Anyone watching Toshiba's stock plunge on Thursday, capping a 61 percent loss in the past 12 months, would be tempted to predict the company is on its way to extinction, or at least bankruptcy. That might be true, were Toshiba a U.S. company. Not in Japan.
Toshiba shares dropped 8 percent after Bloomberg News reported that the U.S. Justice Department and the Securities and Exchange Commission are probing the electronics maker's accounting. U.S. authorities are scrutinizing allegations made in an internal review published last year by the Tokyo-based company, people familiar with the matter said. The report, a 334-page version of which was published in English on Toshiba’s website in December, said management was complicit in padding profits for almost seven years. It led to the resignations of top officials, including Hisao Tanaka, Toshiba’s president and chief executive officer.
Adhering to a long tradition of avoiding job cuts, Japan has kept a host of zombie companies alive. Sharp, in talks to sell itself, is potentially the best and most recent example. Airbag maker Takata, at the center of a global safety crisis, is also down 60 percent in the past year. Those betting it will fail may be indulging in wishful thinking. If things get out of hand at Toshiba, investors can be sure it will join the ranks of the Japanese corporate undead.
Over the past decade, Japan has seen fewer high profile bankruptcies than the U.S., with Japan Airlines arguably the most publicized. There were 8,812 bankruptcy filings that had a debt value of more than 10 million yen ($89,560) in Japan last year, versus 24,636 business failures in the U.S., according to data compiled by Bloomberg.
Those who pay the price to keep Japan's zombies alive, most of the time, are banks and Japanese savers. In the West, any company being investigated for accounting issues or, as in the case of Sharp, whose survival is in question, would face a more difficult time getting financing. In Japan, lenders continue to supply the cash needed to keep lifetime jobs at large companies intact.
Akio Morita, Sony's co-founder, wrote in his 1986 bestselling memoir that the concept of lifetime jobs in Japan stemmed from the common need of managers and employees to make long-term plans. Since the 1980s, markets have changed, consumers have shifted their habits and Japan has become an aging society with a shrinking population.

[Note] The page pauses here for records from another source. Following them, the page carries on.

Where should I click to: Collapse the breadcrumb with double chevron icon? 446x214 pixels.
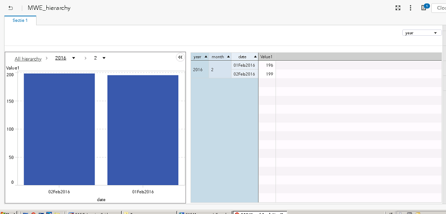coord(180,58)
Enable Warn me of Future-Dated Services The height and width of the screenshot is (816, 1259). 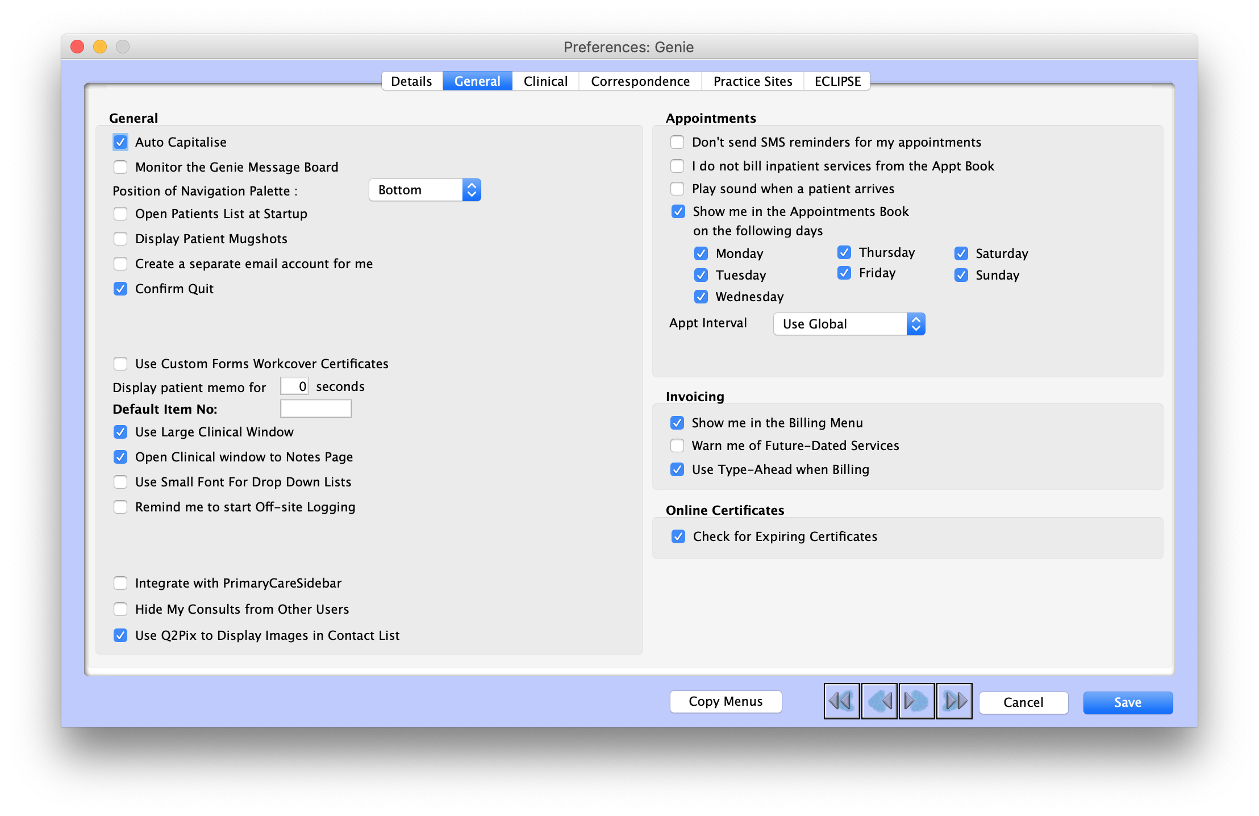coord(677,446)
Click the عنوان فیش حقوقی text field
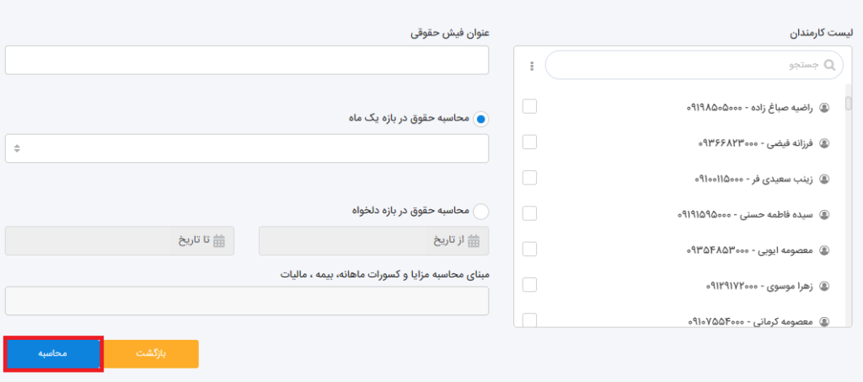 tap(246, 61)
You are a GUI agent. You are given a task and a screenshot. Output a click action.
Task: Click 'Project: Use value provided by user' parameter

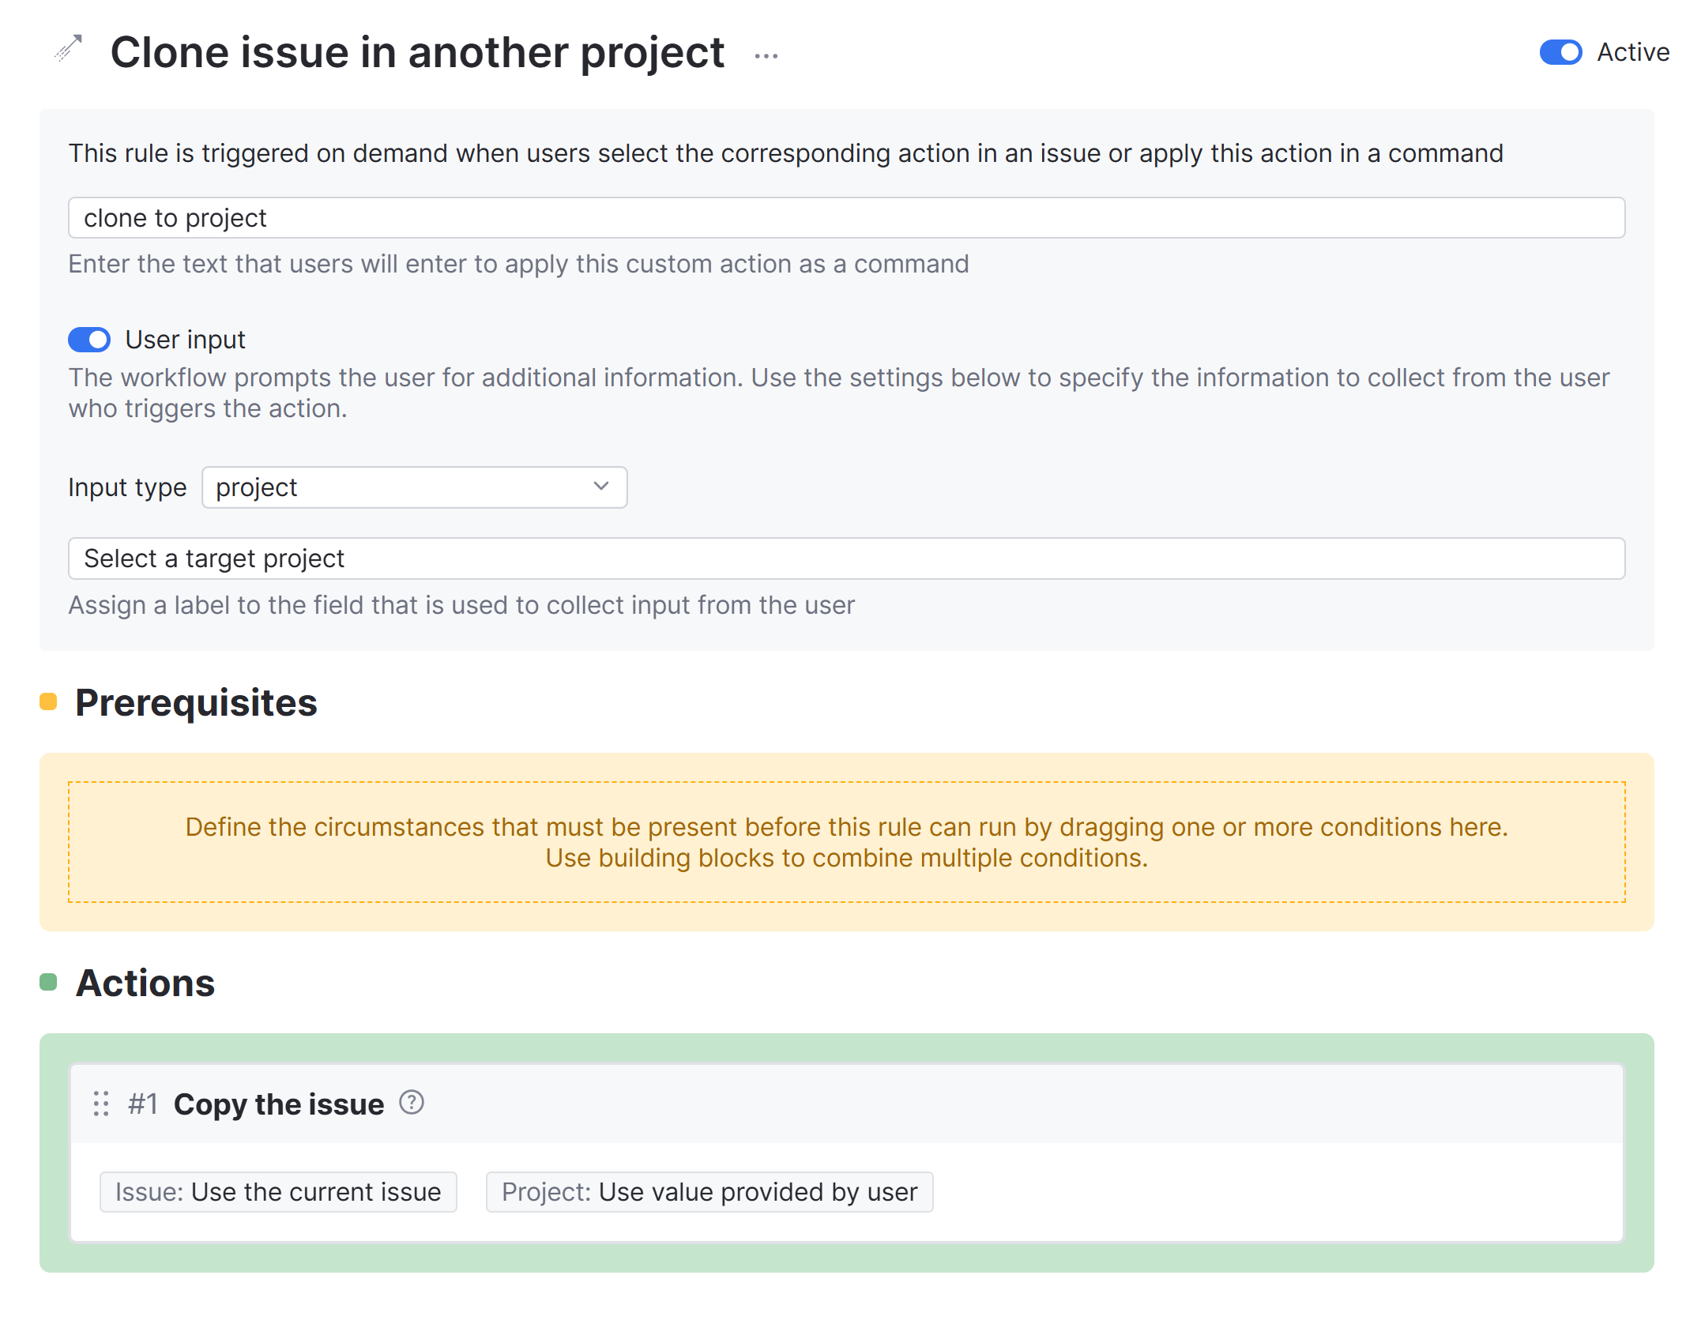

The concept of lifetime employment remains untouched, however.
Whether it's a matter of allowing unprofitable companies to remain afloat or propping up a national champion in the crosshairs of foreign regulators, survival remains the imperative for Japan Inc. Toshiba -- and Takata or Sharp -- may stumble, but there will always be someone there to catch them before they fall.
With Japan's economy continuing to struggle, the existence of zombie companies shows the need for the so-called third arrow of Abenomics. Until Japan ends its lifetime jobs and no-company-left-behind policy, the country won't find its way back to sustainable growth.
This column does not necessarily reflect the opinion of Bloomberg LP and its owners.
(Corrects reference to number of bankruptcies in Japan over the past decade in fourth paragraph.)